Eloquent story of a journey to Kenya


“This book is about our ancestors, both family and collective. Our ancestors did not leave eloquent writings but they left eloquent lives.

Those lives are as eloquent as any words we admire in any political writing. It is our duty to read those lives and turn their sacrifices into the national narrative and national purposes they died for.”

These were the opening remarks of Pheroze Norowjee, whose book A Kenyan Journey was launched by Chief Justice Willy Mutunga recently.

The launch was hosted by Gina Din- Kariuki at Kaputei Gardens, Kileleshwa, in the presence of Foreign Affairs Cabinet Secretary Amina Mohamed, members of diplomatic corps, prominent politicians and local dignitaries.


A Kenyan Journey is more than just a history of Norowjee’s ancestors, their Indian origin and settlement in an unknown land.

It is about their sterling contribution to the land of their adoption. It is about national history and it mirrors the collective histories of many other families which have made Kenya their home.

Norowjee’s book is refreshing, informative and thought provoking.

More than the journey of a family, it explores the aspirations of people in all aspects of communal, cultural and political life.

Highlights of the history are captured, with illustrations, photographs, historical letters, post cards, legal documents and paintings. It’s a fascinating and colourful journey.

The Norowjee we know is a prominent lawyer, human rights activist and champion of the Asian African Heritage. He is one of the few members of the Asian community who have actively taken up the cause of human rights. Many younger lawyers cite him as a mentor.

Dr Mutunga echoed these sentiments at the launch, calling him “a mentor, great advocate and senior counsel.”
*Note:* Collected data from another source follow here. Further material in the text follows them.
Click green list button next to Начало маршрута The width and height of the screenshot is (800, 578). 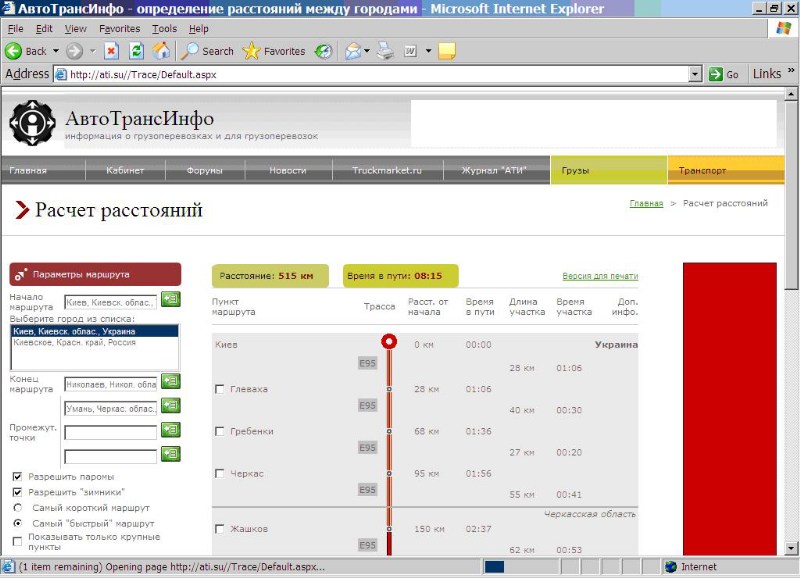point(170,299)
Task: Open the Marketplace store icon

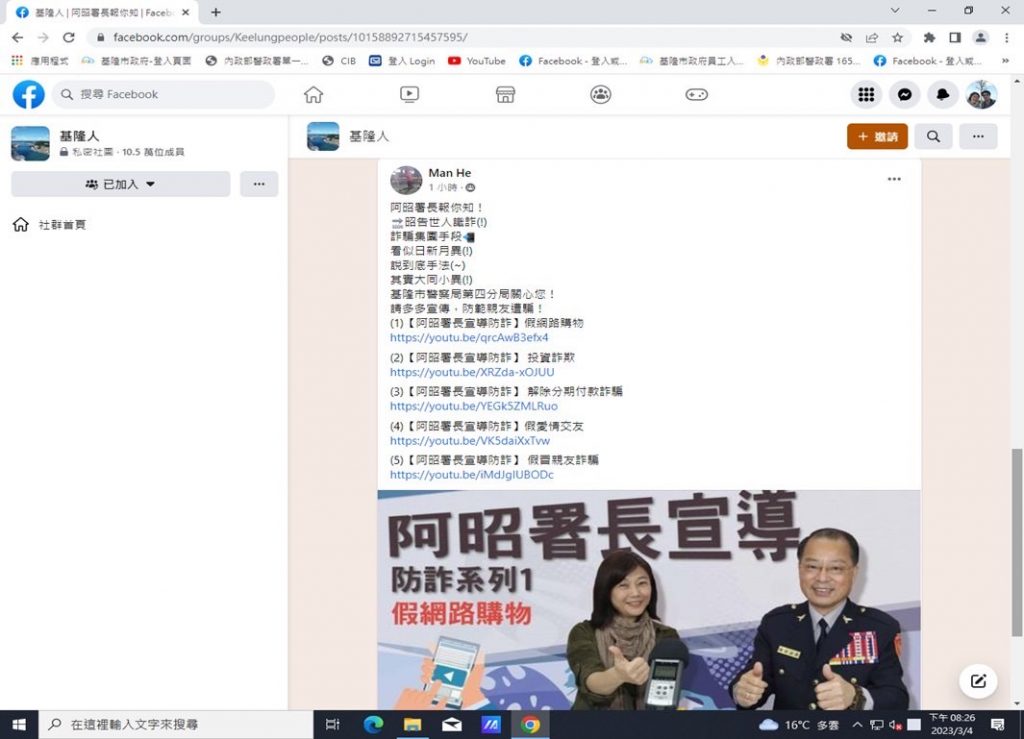Action: pyautogui.click(x=505, y=95)
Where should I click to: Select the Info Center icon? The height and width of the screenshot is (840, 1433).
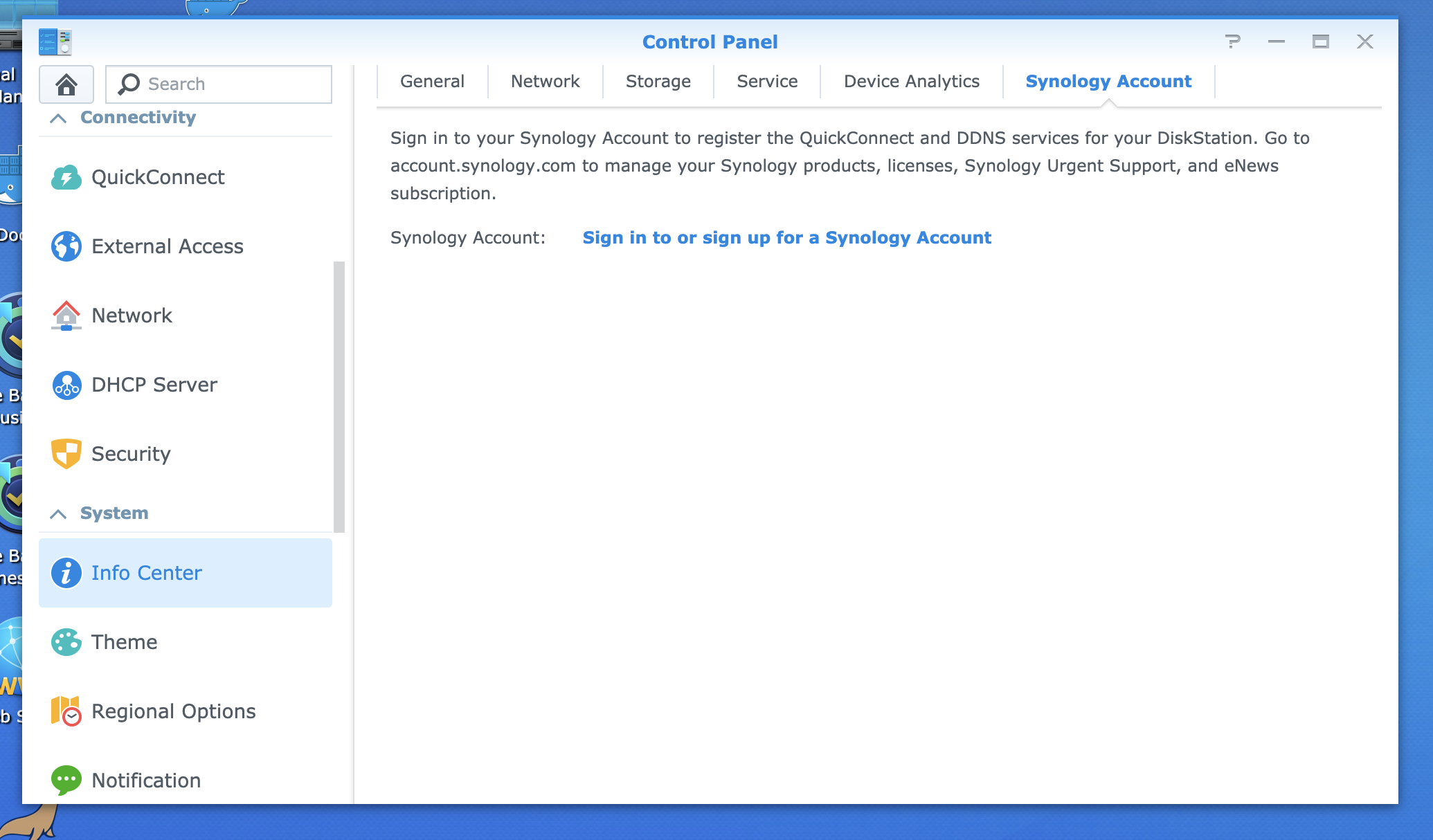point(66,573)
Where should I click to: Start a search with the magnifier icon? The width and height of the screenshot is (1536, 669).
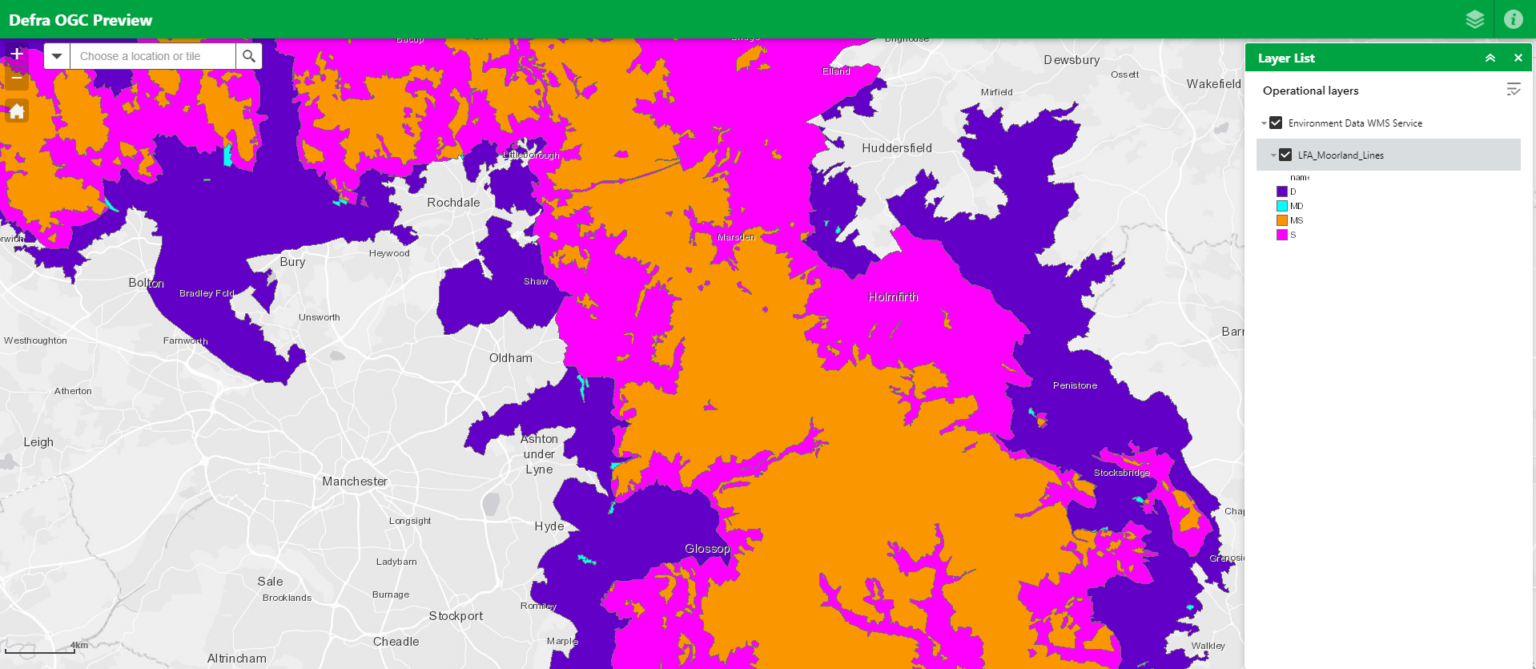tap(249, 56)
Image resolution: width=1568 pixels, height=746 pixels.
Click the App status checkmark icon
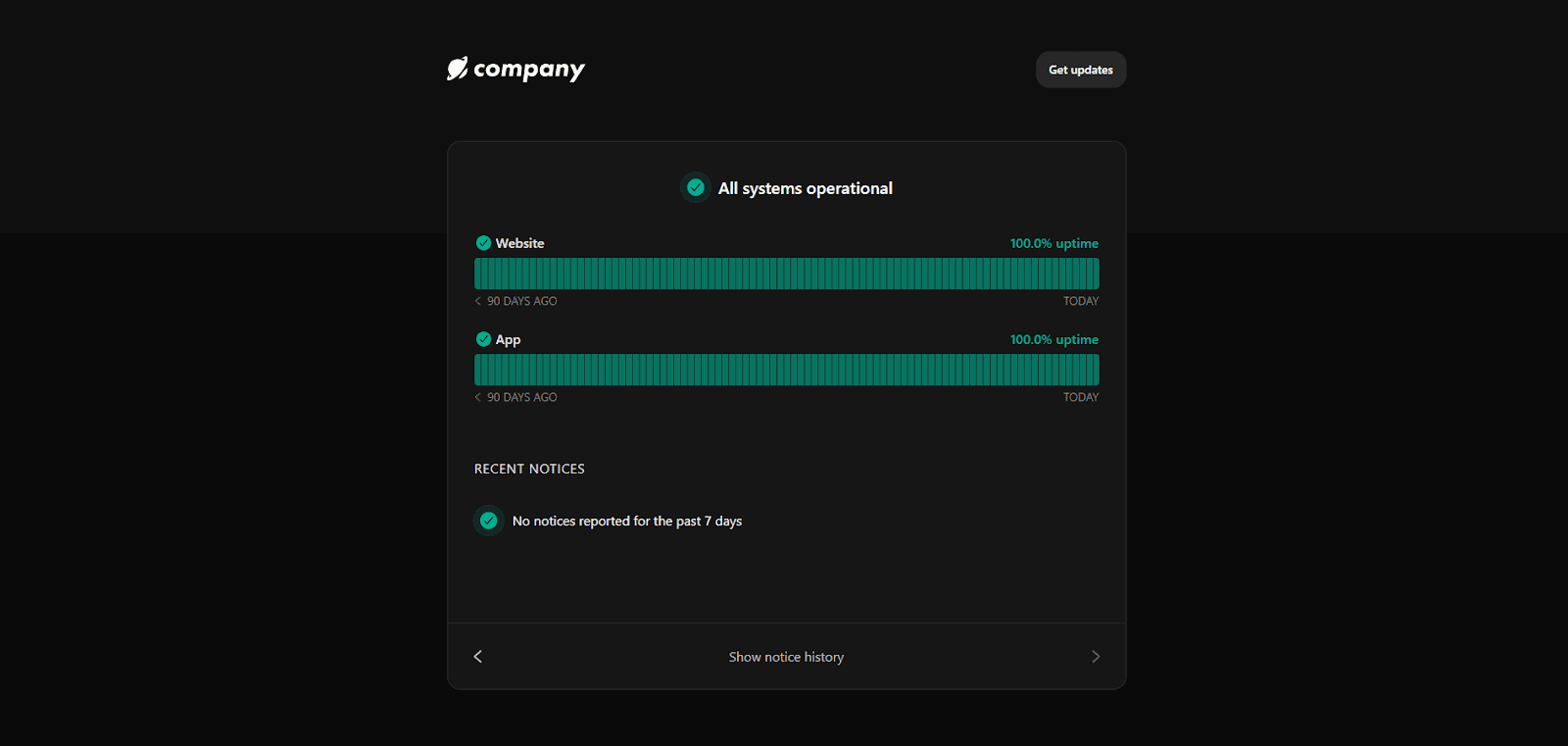pos(483,339)
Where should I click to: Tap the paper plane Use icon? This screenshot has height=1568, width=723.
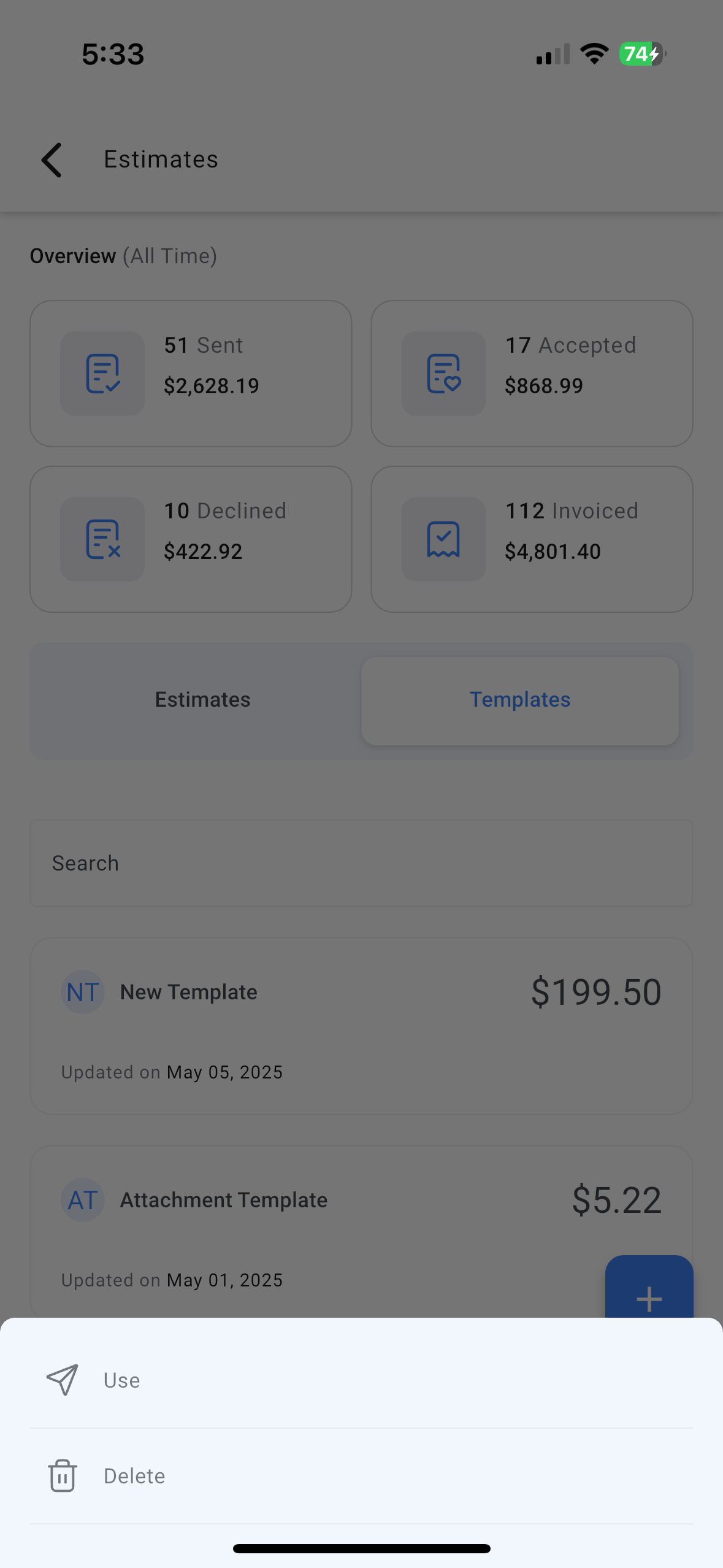pos(63,1380)
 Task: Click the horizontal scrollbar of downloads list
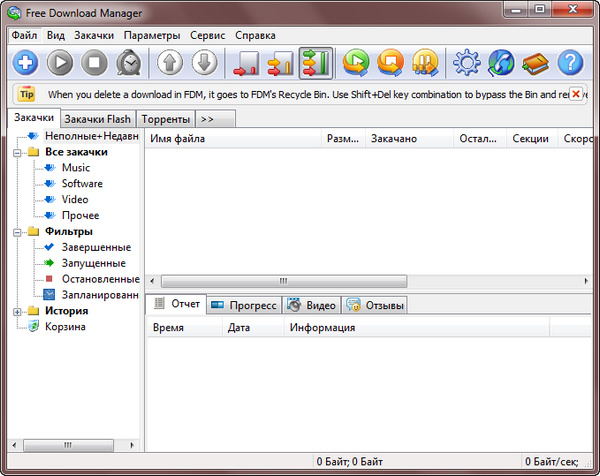click(283, 281)
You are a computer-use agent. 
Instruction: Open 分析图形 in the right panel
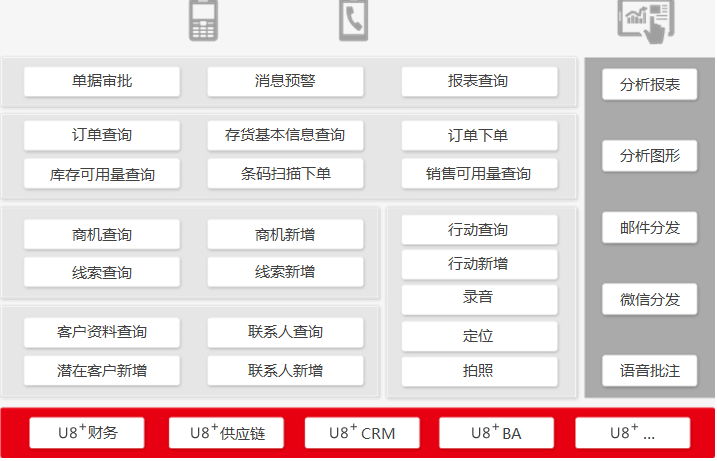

A Kenyan Journey is informative and poetic, making for effortless reading. Norowjee weaves his experiences, observations and sentiments of not only the South East Asian community but of the Kenyan nation as a whole. Some one very rightly commented, “the book is not an ordinary memoir of family ties and stories of long ago.

The writer’s purpose is both personal and political — to situate himself and others of Indian origin as rightful actors in their own story, and that of Kenya.”